■ **MATERIAL PROVIDED**
──────────────────────────────

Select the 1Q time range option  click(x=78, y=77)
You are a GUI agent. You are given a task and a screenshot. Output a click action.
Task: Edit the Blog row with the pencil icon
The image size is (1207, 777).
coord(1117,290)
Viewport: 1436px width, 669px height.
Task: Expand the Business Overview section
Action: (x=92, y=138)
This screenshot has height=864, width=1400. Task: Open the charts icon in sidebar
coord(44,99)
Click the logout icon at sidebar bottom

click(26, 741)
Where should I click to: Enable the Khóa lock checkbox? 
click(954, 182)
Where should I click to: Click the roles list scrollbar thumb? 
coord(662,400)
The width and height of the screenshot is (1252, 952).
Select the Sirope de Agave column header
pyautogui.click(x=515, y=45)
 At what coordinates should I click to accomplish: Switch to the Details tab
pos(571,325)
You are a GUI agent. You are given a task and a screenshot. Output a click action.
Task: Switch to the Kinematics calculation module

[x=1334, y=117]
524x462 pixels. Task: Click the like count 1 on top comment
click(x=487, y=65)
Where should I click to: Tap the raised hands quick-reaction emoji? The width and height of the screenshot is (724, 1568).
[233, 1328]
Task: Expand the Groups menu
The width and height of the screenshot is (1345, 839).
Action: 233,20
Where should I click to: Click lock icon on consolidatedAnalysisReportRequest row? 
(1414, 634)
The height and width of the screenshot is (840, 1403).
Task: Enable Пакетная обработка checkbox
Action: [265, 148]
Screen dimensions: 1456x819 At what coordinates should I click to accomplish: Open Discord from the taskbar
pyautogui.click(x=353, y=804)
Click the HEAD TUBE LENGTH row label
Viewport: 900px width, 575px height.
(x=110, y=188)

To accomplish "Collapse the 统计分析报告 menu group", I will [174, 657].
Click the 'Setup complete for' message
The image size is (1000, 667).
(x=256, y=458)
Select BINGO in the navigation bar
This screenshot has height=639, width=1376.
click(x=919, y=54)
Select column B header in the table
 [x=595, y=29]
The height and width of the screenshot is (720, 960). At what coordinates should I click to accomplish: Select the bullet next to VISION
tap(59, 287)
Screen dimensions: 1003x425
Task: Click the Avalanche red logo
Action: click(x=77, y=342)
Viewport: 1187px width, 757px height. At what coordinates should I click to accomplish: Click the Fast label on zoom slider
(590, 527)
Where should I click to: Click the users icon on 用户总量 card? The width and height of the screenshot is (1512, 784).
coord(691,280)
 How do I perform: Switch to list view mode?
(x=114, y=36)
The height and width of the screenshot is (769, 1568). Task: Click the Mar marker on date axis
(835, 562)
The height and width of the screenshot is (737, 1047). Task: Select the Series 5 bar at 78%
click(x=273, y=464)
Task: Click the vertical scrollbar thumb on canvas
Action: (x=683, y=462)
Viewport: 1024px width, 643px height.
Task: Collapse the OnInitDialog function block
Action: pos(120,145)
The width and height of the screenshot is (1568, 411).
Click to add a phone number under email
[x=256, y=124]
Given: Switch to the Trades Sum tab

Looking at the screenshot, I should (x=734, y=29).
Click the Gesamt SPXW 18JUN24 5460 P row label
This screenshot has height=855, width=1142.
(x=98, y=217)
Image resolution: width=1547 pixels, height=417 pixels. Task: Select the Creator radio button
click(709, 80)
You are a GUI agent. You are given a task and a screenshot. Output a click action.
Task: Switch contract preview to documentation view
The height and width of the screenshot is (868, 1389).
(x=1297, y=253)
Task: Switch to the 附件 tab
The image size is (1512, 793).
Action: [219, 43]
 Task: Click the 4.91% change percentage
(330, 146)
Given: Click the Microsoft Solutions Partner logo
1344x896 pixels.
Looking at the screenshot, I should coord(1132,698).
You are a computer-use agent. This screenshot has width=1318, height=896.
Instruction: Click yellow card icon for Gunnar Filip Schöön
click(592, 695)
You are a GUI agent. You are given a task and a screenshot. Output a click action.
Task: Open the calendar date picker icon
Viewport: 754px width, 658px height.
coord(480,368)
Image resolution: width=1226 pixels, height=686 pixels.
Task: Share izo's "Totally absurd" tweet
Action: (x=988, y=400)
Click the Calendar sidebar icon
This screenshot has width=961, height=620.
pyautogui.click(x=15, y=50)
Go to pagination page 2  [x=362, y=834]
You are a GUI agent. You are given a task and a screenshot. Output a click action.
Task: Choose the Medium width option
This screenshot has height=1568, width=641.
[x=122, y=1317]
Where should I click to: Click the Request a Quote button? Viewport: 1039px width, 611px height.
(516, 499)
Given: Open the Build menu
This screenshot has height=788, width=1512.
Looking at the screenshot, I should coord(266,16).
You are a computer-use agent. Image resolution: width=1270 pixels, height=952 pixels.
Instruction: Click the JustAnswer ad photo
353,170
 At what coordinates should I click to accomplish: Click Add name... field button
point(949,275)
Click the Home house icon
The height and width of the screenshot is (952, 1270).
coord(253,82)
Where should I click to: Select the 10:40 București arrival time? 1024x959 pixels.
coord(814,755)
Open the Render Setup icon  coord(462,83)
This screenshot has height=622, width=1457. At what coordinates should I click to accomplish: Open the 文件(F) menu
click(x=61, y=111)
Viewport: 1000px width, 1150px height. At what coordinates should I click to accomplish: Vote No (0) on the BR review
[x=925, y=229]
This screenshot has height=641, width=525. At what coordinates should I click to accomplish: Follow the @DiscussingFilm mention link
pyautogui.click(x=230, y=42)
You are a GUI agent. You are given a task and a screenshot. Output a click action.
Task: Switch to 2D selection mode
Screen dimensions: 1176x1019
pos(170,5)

──────────────────────────────

Rewrite all of the lines above, replacing "Where should I click to" with "Where do I click to" wherever it occurs and leaving everything else unchanged.

Select the 1Q time range option  click(x=78, y=77)
You are a GUI agent. You are given a task and a screenshot. Output a click action.
Task: Edit the Blog row with the pencil icon
The image size is (1207, 777).
coord(1117,290)
Viewport: 1436px width, 669px height.
Task: Expand the Business Overview section
Action: (x=92, y=138)
This screenshot has height=864, width=1400. Task: Open the charts icon in sidebar
coord(44,99)
Click the logout icon at sidebar bottom

click(26, 741)
Where do I click to: Enable the Khóa lock checkbox? 
click(954, 182)
Where do I click to: Click the roles list scrollbar thumb? 
coord(662,400)
The width and height of the screenshot is (1252, 952).
Select the Sirope de Agave column header
pyautogui.click(x=515, y=45)
 At what coordinates should I click to accomplish: Switch to the Details tab
pos(571,325)
You are a GUI agent. You are given a task and a screenshot. Output a click action.
Task: Switch to the Kinematics calculation module

[x=1334, y=117]
524x462 pixels. Task: Click the like count 1 on top comment
click(x=487, y=65)
Where do I click to: Tap the raised hands quick-reaction emoji? The width and height of the screenshot is (724, 1568).
[233, 1328]
Task: Expand the Groups menu
The width and height of the screenshot is (1345, 839).
Action: 233,20
Where do I click to: Click lock icon on consolidatedAnalysisReportRequest row? 
(1414, 634)
The height and width of the screenshot is (840, 1403).
Task: Enable Пакетная обработка checkbox
Action: [265, 148]
Screen dimensions: 1456x819 At what coordinates should I click to accomplish: Open Discord from the taskbar
pyautogui.click(x=353, y=804)
Click the HEAD TUBE LENGTH row label
Viewport: 900px width, 575px height.
(x=110, y=188)

To accomplish "Collapse the 统计分析报告 menu group", I will [174, 657].
Click the 'Setup complete for' message
The image size is (1000, 667).
(x=256, y=458)
Select BINGO in the navigation bar
This screenshot has height=639, width=1376.
click(x=919, y=54)
Select column B header in the table
 [x=595, y=29]
The height and width of the screenshot is (720, 960). At what coordinates should I click to accomplish: Select the bullet next to VISION
tap(59, 287)
Screen dimensions: 1003x425
Task: Click the Avalanche red logo
Action: click(x=77, y=342)
Viewport: 1187px width, 757px height. At what coordinates should I click to accomplish: Click the Fast label on zoom slider
(590, 527)
Where do I click to: Click the users icon on 用户总量 card? The width and height of the screenshot is (1512, 784).
coord(691,280)
 How do I perform: Switch to list view mode?
(x=114, y=36)
The height and width of the screenshot is (769, 1568). Task: Click the Mar marker on date axis
(835, 562)
The height and width of the screenshot is (737, 1047). Task: Select the Series 5 bar at 78%
click(x=273, y=464)
Task: Click the vertical scrollbar thumb on canvas
Action: (x=683, y=462)
Viewport: 1024px width, 643px height.
Task: Collapse the OnInitDialog function block
Action: pos(120,145)
The width and height of the screenshot is (1568, 411).
Click to add a phone number under email
[x=256, y=124]
Given: Switch to the Trades Sum tab

Looking at the screenshot, I should (x=734, y=29).
Click the Gesamt SPXW 18JUN24 5460 P row label
This screenshot has height=855, width=1142.
(x=98, y=217)
Image resolution: width=1547 pixels, height=417 pixels. Task: Select the Creator radio button
click(709, 80)
You are a GUI agent. You are given a task and a screenshot. Output a click action.
Task: Switch contract preview to documentation view
The height and width of the screenshot is (868, 1389).
(x=1297, y=253)
Task: Switch to the 附件 tab
The image size is (1512, 793).
Action: [219, 43]
 Task: Click the 4.91% change percentage
(330, 146)
Given: Click the Microsoft Solutions Partner logo
1344x896 pixels.
Looking at the screenshot, I should coord(1132,698).
You are a computer-use agent. This screenshot has width=1318, height=896.
Instruction: Click yellow card icon for Gunnar Filip Schöön
click(592, 695)
You are a GUI agent. You are given a task and a screenshot. Output a click action.
Task: Open the calendar date picker icon
Viewport: 754px width, 658px height.
coord(480,368)
Image resolution: width=1226 pixels, height=686 pixels.
Task: Share izo's "Totally absurd" tweet
Action: (x=988, y=400)
Click the Calendar sidebar icon
This screenshot has width=961, height=620.
pyautogui.click(x=15, y=50)
Go to pagination page 2  [x=362, y=834]
You are a GUI agent. You are given a task and a screenshot. Output a click action.
Task: Choose the Medium width option
This screenshot has height=1568, width=641.
[x=122, y=1317]
Where do I click to: Click the Request a Quote button? Viewport: 1039px width, 611px height.
(516, 499)
Given: Open the Build menu
This screenshot has height=788, width=1512.
Looking at the screenshot, I should coord(266,16).
You are a computer-use agent. Image resolution: width=1270 pixels, height=952 pixels.
Instruction: Click the JustAnswer ad photo
353,170
 At what coordinates should I click to accomplish: Click Add name... field button
point(949,275)
Click the Home house icon
The height and width of the screenshot is (952, 1270).
coord(253,82)
Where do I click to: Select the 10:40 București arrival time? 1024x959 pixels.
coord(814,755)
Open the Render Setup icon  coord(462,83)
This screenshot has height=622, width=1457. At what coordinates should I click to accomplish: Open the 文件(F) menu
click(x=61, y=111)
Viewport: 1000px width, 1150px height. At what coordinates should I click to accomplish: Vote No (0) on the BR review
[x=925, y=229]
This screenshot has height=641, width=525. At what coordinates should I click to accomplish: Follow the @DiscussingFilm mention link
pyautogui.click(x=230, y=42)
You are a GUI agent. You are given a task and a screenshot. Output a click action.
Task: Switch to 2D selection mode
Screen dimensions: 1176x1019
pos(170,5)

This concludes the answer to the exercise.